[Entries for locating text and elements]
○ ○ ○ ○ ○ ○ ○

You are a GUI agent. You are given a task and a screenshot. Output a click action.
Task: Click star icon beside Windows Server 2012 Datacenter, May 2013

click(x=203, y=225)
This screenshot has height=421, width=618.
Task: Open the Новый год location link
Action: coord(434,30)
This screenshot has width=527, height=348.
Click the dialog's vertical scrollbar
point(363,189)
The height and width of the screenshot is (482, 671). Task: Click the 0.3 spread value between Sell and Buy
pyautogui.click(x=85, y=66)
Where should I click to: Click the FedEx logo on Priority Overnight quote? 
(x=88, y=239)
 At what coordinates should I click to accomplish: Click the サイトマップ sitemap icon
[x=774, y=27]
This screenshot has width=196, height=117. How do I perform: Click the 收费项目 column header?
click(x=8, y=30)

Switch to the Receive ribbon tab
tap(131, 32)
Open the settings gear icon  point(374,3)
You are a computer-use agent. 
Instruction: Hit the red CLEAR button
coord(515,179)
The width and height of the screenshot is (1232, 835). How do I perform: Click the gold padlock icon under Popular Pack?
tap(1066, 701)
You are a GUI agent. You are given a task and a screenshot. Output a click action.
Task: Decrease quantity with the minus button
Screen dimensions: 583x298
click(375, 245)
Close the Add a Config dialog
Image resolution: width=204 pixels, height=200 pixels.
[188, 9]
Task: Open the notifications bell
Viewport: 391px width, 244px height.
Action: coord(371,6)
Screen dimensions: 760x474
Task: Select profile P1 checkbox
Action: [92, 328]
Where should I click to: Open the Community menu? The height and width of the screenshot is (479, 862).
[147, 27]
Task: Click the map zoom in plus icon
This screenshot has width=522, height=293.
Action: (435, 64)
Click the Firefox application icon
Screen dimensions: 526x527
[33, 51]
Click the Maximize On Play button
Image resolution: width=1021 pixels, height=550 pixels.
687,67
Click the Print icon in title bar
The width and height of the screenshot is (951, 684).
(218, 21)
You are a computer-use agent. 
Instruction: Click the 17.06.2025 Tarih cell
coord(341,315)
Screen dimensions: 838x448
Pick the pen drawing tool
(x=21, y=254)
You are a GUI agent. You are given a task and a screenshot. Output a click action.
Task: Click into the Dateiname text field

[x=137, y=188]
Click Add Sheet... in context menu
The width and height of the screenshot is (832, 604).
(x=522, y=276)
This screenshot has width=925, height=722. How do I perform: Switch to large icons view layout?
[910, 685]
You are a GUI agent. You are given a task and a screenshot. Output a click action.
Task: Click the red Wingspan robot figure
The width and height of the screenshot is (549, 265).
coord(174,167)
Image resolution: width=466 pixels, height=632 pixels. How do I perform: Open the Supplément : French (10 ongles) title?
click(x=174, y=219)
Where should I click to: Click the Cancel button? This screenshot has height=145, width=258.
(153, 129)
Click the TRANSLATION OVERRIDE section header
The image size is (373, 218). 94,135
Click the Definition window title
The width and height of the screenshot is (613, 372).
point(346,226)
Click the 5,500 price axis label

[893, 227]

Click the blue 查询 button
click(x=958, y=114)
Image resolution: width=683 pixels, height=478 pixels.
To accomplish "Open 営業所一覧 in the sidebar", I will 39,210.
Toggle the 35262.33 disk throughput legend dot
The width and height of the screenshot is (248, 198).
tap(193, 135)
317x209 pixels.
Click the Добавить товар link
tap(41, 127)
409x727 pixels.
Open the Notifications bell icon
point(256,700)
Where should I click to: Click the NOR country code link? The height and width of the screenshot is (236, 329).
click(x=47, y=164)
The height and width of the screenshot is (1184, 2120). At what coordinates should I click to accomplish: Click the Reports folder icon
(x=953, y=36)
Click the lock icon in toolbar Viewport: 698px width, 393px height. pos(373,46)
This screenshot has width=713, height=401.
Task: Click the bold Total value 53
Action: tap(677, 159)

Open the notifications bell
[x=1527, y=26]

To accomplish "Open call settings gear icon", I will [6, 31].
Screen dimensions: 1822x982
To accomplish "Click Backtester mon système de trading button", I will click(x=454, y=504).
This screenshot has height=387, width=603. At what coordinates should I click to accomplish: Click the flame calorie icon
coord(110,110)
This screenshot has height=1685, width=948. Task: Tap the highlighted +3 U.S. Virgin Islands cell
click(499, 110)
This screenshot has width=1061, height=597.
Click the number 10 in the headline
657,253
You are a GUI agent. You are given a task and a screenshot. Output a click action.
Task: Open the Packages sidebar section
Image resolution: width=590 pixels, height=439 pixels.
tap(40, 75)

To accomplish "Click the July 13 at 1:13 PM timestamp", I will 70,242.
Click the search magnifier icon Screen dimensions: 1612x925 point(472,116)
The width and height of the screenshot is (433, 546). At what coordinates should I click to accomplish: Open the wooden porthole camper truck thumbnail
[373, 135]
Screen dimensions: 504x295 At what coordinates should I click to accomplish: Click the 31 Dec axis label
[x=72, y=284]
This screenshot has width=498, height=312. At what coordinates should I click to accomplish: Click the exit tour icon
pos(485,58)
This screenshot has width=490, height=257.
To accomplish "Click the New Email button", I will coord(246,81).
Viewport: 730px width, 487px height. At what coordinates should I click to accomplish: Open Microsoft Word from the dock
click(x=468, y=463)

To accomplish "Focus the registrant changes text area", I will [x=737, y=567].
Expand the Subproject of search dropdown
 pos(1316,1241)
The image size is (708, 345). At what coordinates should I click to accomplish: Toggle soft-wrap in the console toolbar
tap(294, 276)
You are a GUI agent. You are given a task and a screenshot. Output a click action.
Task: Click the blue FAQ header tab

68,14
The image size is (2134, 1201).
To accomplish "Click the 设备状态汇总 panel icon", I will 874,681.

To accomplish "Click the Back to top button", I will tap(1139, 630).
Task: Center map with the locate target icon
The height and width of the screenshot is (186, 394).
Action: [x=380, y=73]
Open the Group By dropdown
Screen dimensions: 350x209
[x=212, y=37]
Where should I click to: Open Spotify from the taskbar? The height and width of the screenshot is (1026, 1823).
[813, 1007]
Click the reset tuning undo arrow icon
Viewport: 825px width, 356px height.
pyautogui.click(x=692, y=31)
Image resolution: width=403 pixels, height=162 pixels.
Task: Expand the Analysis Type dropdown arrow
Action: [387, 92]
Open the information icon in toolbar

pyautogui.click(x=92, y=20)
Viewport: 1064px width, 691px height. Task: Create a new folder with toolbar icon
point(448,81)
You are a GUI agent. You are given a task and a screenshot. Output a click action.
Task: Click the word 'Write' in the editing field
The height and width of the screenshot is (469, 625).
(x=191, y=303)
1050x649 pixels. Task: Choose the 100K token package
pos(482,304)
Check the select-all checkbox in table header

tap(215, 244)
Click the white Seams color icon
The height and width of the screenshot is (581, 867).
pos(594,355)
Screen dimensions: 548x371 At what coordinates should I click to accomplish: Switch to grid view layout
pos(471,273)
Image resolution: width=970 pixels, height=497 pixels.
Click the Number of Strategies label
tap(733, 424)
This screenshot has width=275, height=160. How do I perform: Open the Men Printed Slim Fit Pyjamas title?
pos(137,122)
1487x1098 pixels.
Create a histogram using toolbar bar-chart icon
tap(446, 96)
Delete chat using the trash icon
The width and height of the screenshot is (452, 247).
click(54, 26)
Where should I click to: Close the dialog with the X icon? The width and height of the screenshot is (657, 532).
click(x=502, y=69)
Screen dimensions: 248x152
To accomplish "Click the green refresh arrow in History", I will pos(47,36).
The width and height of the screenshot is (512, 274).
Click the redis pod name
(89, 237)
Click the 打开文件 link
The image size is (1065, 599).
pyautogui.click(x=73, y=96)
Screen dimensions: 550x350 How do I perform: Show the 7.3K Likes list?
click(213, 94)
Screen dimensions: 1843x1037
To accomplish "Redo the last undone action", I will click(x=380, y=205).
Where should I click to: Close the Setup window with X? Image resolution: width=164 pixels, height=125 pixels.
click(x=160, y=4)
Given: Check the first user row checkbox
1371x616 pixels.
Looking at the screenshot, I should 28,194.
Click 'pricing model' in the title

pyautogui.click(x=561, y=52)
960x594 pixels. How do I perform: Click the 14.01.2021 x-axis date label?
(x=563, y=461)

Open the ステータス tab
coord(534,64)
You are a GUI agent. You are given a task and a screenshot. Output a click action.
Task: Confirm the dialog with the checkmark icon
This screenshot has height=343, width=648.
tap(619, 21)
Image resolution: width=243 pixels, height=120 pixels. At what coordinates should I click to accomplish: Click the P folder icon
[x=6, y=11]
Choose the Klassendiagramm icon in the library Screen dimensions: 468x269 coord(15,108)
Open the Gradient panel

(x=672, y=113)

○ ○ ○ ○ ○ ○ ○

Recast the records above from the line containing "The width and height of the screenshot is (433, 546)." through the line containing "pos(1316,1241)", inclusive, as a Markdown table with the columns Row and Line. Leave out any blank lines.

- Finished answer -
| Row | Line |
|---|---|
| 1 | The width and height of the screenshot is (433, 546). At what coordinates should I click to accomplish: Open the wooden porthole camper truck thumbnail |
| 2 | [373, 135] |
| 3 | Screen dimensions: 504x295 At what coordinates should I click to accomplish: Click the 31 Dec axis label |
| 4 | [x=72, y=284] |
| 5 | This screenshot has width=498, height=312. At what coordinates should I click to accomplish: Click the exit tour icon |
| 6 | pos(485,58) |
| 7 | This screenshot has width=490, height=257. |
| 8 | To accomplish "Click the New Email button", I will coord(246,81). |
| 9 | Viewport: 730px width, 487px height. At what coordinates should I click to accomplish: Open Microsoft Word from the dock |
| 10 | click(x=468, y=463) |
| 11 | To accomplish "Focus the registrant changes text area", I will [x=737, y=567]. |
| 12 | Expand the Subproject of search dropdown |
| 13 |  pos(1316,1241) |